CA Chambéry, ch. com., 12 avril 2011, n° 10/01196

CHAMBÉRY

Arrêt

Autre

PARTIES

Défendeur :

CAISSE DE CREDIT MUTUEL ROCHOISE, SARL ALP'LOC, SELARL LUC GOMIS

COMPOSITION DE LA JURIDICTION

Président :

M. Morel

Conseiller :

Mme Brugade

Conseiller :

M. Grozinger

Avocats :

SCP FORQUIN - RÉMONDIN, SCP MAX JOLY ET ASSOCIES

Avocats :

SCP BOLLONJEON ARNAUD BOLLONJEON, SELARL REBOTIER - ROSSI & Associés

CA Chambéry n° 10/01196

11 avril 2011

FAITS, PROCÉDURE, MOYENS ET PRÉTENTIONS DES PARTIES:

Le 14 mai 2004 la CAISSE DE CRÉDIT MUTUEL ROCHOISE a conclu une convention de compte courant professionnel avec la S. A.R. L. ALP'LOC.

Le 20 décembre 2004 cette banque lui a accordé un prêt professionnel d'un montant de 11 000 € remboursable en 60 mensualités.

En garantie de ces engagements les époux L., la femme étant gérante de cette société et les deux époux associés, se sont tous deux [Adresse] solidaire dans l'acte de prêt du 20 décembre 2004 pour un montant de 13 200 € et se sont par ailleurs engagés par acte sous seing privé du 21 décembre 2004 à garantir tous engagements de la S. A.R. L. ALP'LOC à l'égard de la société CRÉDIT MUTUEL ROCHOISE dans la limite de la somme de 6 000 € .

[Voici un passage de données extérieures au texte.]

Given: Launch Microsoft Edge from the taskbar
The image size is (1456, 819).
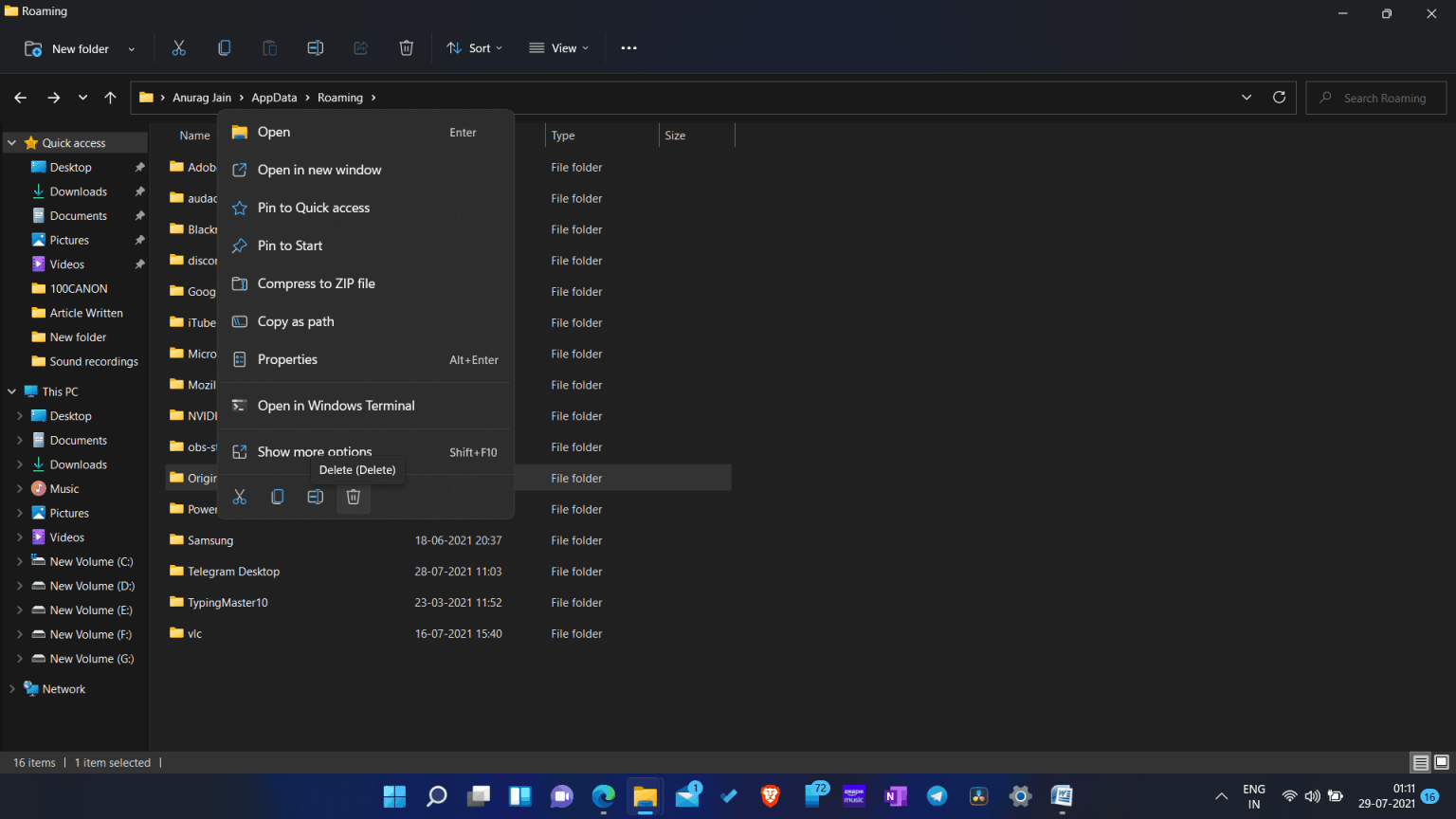Looking at the screenshot, I should [603, 796].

N'étant pas réglée des échéances du prêt et le compte courant professionnel restant débiteur, la banque a assigné devant le Tribunal de Grande Instance de THONON les BAINS statuant en matière commerciale la S. A.R. L. ALP'LOC en qualité de débitrice principale et les époux L. en qualité de cautions en paiement des sommes dues au titre des engagements ci dessus et, par jugement du 12 juin 2008, le Tribunal de THONON s'est déclaré incompétent territorialement au profit du Tribunal de Grande Instance de BONNEVILLE statuant en matière commerciale puis, par suite de la création du Tribunal de commerce d' ANNECY, l'affaire a finalement été transmise au Tribunal de Grande Instance D'ANNECY substituant le Tribunal de commerce nouvellement crée.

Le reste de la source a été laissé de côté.